Otra vez la obediencia mueve a los padres de Jesús, la fidelidad a la ley de Dios, que estipula consagrarle el varón primogénito y presentárselo en el templo de Jerusalén. Esta vez la aparición misteriosa, que admira a María y José, no es de ángeles, sino de dos ancianos, Simeón y Ana, que contribuyen a completar, junto a los pastores y los magos, la manifestación de Dios. Su modo de adorarlo es tomarlo y bendecirlo, contar sus maravillas, en definitiva, ser testigos de que el Salvador de Israel es Salvación para todos los hombres, “luz para alumbrar a las naciones”.

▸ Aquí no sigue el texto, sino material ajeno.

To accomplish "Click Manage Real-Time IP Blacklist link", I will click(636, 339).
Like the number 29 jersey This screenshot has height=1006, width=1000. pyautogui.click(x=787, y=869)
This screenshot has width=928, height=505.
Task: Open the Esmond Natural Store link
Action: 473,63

Simeón, consolado por haber contemplado al Redentor en el seno de esta ejemplar familia, se dirige a la Madre y nos la revela ya, en su profecía, como la Virgen de los Dolores. En pleno gozo de la Navidad, el primer dolor, esa espada que la traspasará, porque, ante Jesús, se ponen de manifiesto los pensamientos de los corazones, entre ellos la furia de los poderosos como Herodes, que persigue a los inocentes y provoca la huida de nuestra familia buscando refugio en Egipto.
Sin embargo, el tercer escenario que nos presenta el evangelio de este domingo es Nazaret. Ya no hay personajes al lado. Se quedan a solas los tres, en el hogar, en el trabajo, en el silencio. Y es ahí, junto al padre y junto a la madre, sometido a ellos, como crece Jesús niño y joven, lleno de sabiduría y de gracia de Dios.